V.R. Krishna Iyer, J.
1. Mr. Sinha, appearing for the petitioners in the above Writ Petitions, contended that that Section 4(c) of the Consolidation of Holdings & Prevention of Fragmentation Act 1956 was violative of Articles 14 and 19 of the Constitution of India. In his submission, the provisions that any proceeding in a civil Court of the nature covered by Section 4(c) would be within the exclusive jurisdiction of the Consolidation authorities and any order passed by a civil Court regarding land (title or possession or other incident) pending before the Civil Court would stand abated, was a reasonable restriction on the right of a party to go to an ordinary civil Court It also discriminated that class of litigants from other classes of litigants who enjoyed the right to approach the civil Court. In his case the decree had been passed in his favour by a civil Court but the subject matter was pending In an appeal in the High Court and the High Court passed an order nullifying the decree of the trial Court having regard to Section 4(c) of the Act.

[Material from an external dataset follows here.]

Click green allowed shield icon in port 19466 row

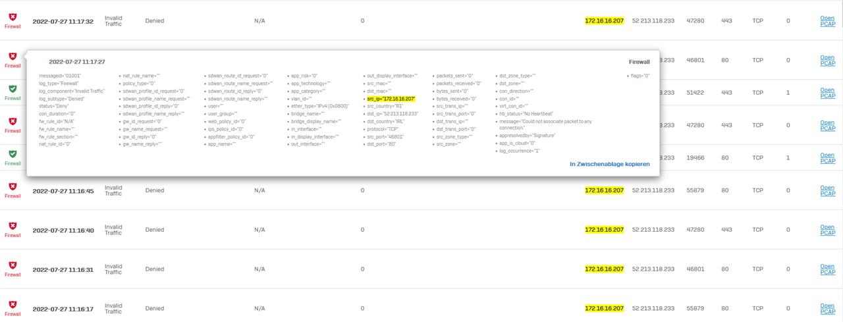(x=13, y=155)
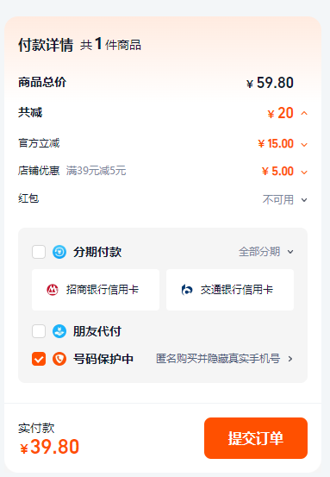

2. We do not think there is substance in the submission. True, the petitioner is right in saying that the High Court should not have 'nullified' the decree of the trial Court but should have merely declared that the proceeding stood abated, which of course, means that the civil proceeding comes to nought. Regarding the constitutional submissions we are not called upon to investigate the merits for the short reason that both the points have been covered by two decisions of this Court reported in : 2SCR95 Ham Adhar Singh v. Ramroee Singh and Ors. and : AIR1975SC1499 Chattar Singh and Ors. v. Thakur Prasad Singh Indeed, High Court has merely followed these two decisions in reporting the contentions of the appellants. We, therefore, see no merit in the Writ Petitions and dismiss them.
3. In the circumstances of the case there will be no order as to costs.